Cuando visito un sitio como Mérida, me quedo un tanto perdido. No es por que no me sepa orientar, que también me pasa. Me refiero a que parezco como ausente, y es que no puedo dejar de imaginarme como sería vivir allí en los tiempos en los que esos grandiosos monumentos que hoy en día son solo restos, se encontraban en pleno apogeo. Imagino como sería ver un espectáculo en el teatro romano, o una carrera de cuadrigas en el circo romano. Por desgracia, eso ahora mismo solo se puede revivir a través del cine, con todos sus efectismos, o bien a través de la imaginación, que es lo que yo prefiero hacer.

Todo lo que os he comentado al principio es para explicaros el motivo de esta foto. No es una gran foto. Lo se.

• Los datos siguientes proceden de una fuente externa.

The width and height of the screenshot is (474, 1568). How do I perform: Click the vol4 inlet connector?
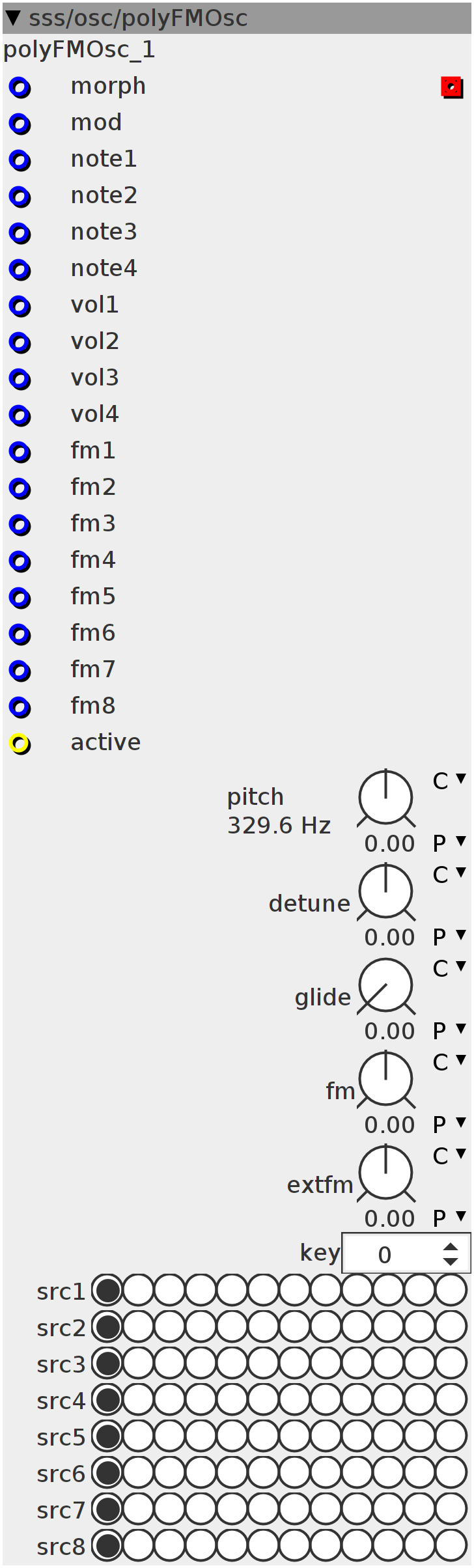[x=20, y=415]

Son solo las gradas del teatro romano de Merida, pero no dejo de imaginarme ahí sentado viendo algún espectáculo de la época, y rodeado de las personas que poblaban Mérida entonces.

También me gusta imaginar la grandeza del tejado que sostendrían estas columnas en el anfiteatro.

Y pienso en donde se habría alojado la cigüeña que ha puesto ese nido ahí.

O como sería ver una carrera de cuadrigas desde aquí.

En fin, supongo que algo que no ha cambiado mucho son los paseos en los alrededores del acueducto, como estos.